= Task A =
In the text on Telangana's architecture, until what century does the Nelakondapalli stupa site appear to have remained active?
= Task B =
Pick up the text on Telangana's architecture where it stops and continue it.

Selected extract Block Start

The architecture of Telangana dates back over two thousand years.  The Indian state of Telangana is in the  Deccan plateau, bordering the coastal plain of Andhra Pradesh.   It has produced regional variants of wider styles of Indian architecture, both in Hindu temple architecture and Indo-Islamic architecture.

Buddhist architecture 
The Nelakondapalli stupa belongs to the Buddhist period.  It is located on the edge of the coastal plain.  ASI excavations in recent decades have found remains of a typical monastic complex, and a few works of art. The site seems to have remained active until the 6th century AD.

Hindu temple architecture

Chalukya 

The 7th-century Navabrahma Temples at Alampur were built by the Badami Chalukayas.

Kakatiya 
The Warangal Fort, Ramappa Temple, Kota Gullu and Thousand Pillar Temple are the best examples of Kakatiya architecture.

Indo-Islamic architecture

Golconda Sultanate 
The architecture of the Golconda Sultanate is very similar to that of other Deccan Sultanates. This Indo-Islamic style is unique to the states of Telangana, Andhra Pradesh, Karnataka and Maharashtra. The ruins of the Golconda Fort is the earliest example. They built elaborate tombs and mosques out of mortared stone.

Selected extract Block End
Source material Block Start

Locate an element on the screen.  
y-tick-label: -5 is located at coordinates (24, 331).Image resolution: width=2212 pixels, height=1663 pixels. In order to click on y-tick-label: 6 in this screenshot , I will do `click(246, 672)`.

Source material Block End

= Expected answer A =
Until the 6th century AD.

= Expected answer B =
The 16th-century Charminar, a centerpiece of Hyderabad, is a mosque with four minarets at four corners, elaborately decorated with stucco work. It stands at the confluence of four roads. It overlooks the Mecca Masjid, one of the largest mosques in India.

The Qutb Shahi tombs at Hyderabad contain the tombs of the sultans, other royals and important noblemen. Other examples include the Toli Mosque, Khairtabad Mosque and Taramati Baradari.

Colonial architecture 

During the British colonial period, Telangana was ruled by the Nizams of Hyderabad. The seat of the Nizam was Chowmahalla Palace, which showcases a wide variety of Indian and European styles.

Neoclassical
The British Residency and Falaknuma Palace in Hyderabad built in the neoclassical style is another great example of this period.

Art Deco
Art deco buildings in Hyderabad include the Monda Market and SBH Building.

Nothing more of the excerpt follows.